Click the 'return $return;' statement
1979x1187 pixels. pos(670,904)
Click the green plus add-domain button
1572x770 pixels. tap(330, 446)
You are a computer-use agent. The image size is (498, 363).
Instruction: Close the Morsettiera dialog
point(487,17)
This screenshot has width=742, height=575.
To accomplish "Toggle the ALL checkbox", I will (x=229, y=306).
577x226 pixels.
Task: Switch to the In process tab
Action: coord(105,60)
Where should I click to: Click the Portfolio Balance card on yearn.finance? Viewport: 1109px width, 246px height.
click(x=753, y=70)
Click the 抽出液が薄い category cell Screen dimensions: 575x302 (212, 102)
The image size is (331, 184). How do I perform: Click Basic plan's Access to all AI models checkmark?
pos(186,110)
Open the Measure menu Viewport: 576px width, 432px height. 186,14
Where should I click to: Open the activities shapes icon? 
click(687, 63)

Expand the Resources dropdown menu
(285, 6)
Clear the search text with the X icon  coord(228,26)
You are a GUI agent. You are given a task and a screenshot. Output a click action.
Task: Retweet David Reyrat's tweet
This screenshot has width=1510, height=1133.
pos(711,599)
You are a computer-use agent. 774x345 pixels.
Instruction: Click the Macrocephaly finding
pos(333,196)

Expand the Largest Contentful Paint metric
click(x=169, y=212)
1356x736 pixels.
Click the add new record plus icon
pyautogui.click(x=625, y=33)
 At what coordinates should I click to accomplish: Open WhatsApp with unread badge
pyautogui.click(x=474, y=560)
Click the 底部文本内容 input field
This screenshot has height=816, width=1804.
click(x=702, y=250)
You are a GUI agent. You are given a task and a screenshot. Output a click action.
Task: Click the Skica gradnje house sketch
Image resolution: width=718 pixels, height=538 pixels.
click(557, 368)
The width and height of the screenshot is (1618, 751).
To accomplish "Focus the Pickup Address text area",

**********

Written task:
Please rewrite the data above, changing each "screenshot" to "screen capture" and leaving everything else as it is.

Solution below:
Click the 'return $return;' statement
1979x1187 pixels. pos(670,904)
Click the green plus add-domain button
1572x770 pixels. tap(330, 446)
You are a computer-use agent. The image size is (498, 363).
Instruction: Close the Morsettiera dialog
point(487,17)
This screen capture has width=742, height=575.
To accomplish "Toggle the ALL checkbox", I will (x=229, y=306).
577x226 pixels.
Task: Switch to the In process tab
Action: coord(105,60)
Where should I click to: Click the Portfolio Balance card on yearn.finance? Viewport: 1109px width, 246px height.
click(x=753, y=70)
Click the 抽出液が薄い category cell Screen dimensions: 575x302 (212, 102)
The image size is (331, 184). How do I perform: Click Basic plan's Access to all AI models checkmark?
pos(186,110)
Open the Measure menu Viewport: 576px width, 432px height. 186,14
Where should I click to: Open the activities shapes icon? 
click(687, 63)

Expand the Resources dropdown menu
(285, 6)
Clear the search text with the X icon  coord(228,26)
You are a GUI agent. You are given a task and a screen capture. Output a click action.
Task: Retweet David Reyrat's tweet
This screen capture has width=1510, height=1133.
pos(711,599)
You are a computer-use agent. 774x345 pixels.
Instruction: Click the Macrocephaly finding
pos(333,196)

Expand the Largest Contentful Paint metric
click(x=169, y=212)
1356x736 pixels.
Click the add new record plus icon
pyautogui.click(x=625, y=33)
 At what coordinates should I click to accomplish: Open WhatsApp with unread badge
pyautogui.click(x=474, y=560)
Click the 底部文本内容 input field
This screen capture has height=816, width=1804.
click(x=702, y=250)
You are a GUI agent. You are given a task and a screen capture. Output a click action.
Task: Click the Skica gradnje house sketch
Image resolution: width=718 pixels, height=538 pixels.
click(557, 368)
The width and height of the screen capture is (1618, 751).
To accomplish "Focus the Pickup Address text area",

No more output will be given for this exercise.